## PROBLEM REQUIREMENTS
Lines that contain the string "agent" are the ones to list; copy all of them from the records.

+++

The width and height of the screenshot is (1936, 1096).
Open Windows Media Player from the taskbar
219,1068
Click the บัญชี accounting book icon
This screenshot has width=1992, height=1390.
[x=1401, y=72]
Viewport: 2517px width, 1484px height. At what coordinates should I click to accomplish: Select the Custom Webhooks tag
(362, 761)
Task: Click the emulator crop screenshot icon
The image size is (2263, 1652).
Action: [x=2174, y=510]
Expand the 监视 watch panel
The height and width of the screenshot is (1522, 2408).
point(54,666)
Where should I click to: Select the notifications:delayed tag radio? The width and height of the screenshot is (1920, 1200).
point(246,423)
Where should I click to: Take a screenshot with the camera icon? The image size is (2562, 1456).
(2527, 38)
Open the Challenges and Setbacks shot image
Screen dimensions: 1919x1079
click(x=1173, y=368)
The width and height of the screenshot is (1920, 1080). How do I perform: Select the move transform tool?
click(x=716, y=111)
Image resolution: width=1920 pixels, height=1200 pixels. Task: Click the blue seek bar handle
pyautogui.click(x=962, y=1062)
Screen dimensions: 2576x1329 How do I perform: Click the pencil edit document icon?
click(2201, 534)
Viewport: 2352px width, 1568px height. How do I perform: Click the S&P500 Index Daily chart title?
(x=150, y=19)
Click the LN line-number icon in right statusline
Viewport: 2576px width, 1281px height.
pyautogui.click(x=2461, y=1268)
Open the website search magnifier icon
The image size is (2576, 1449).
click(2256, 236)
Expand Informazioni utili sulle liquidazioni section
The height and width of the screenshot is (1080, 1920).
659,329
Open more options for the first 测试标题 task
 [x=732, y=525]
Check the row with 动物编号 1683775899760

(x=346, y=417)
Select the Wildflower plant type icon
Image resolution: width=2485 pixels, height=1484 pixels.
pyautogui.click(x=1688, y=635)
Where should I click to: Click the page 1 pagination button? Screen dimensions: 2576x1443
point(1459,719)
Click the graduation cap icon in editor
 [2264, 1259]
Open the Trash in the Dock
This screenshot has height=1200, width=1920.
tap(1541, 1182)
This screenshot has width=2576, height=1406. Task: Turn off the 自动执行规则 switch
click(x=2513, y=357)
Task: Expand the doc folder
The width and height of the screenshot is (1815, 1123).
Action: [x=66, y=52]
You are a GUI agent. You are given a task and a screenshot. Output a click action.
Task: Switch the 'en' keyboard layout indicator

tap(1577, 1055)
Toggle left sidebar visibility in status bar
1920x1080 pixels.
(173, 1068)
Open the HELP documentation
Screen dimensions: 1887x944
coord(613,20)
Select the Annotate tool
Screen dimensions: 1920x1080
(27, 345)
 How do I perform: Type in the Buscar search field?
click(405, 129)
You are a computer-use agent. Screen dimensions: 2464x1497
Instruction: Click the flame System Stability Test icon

+++

## SOLUTION FOR THIS EXERCISE
You are a GUI agent. You are given a task and a screenshot. Output a click action.
You are a computer-use agent. Screen dimensions: 2464x1497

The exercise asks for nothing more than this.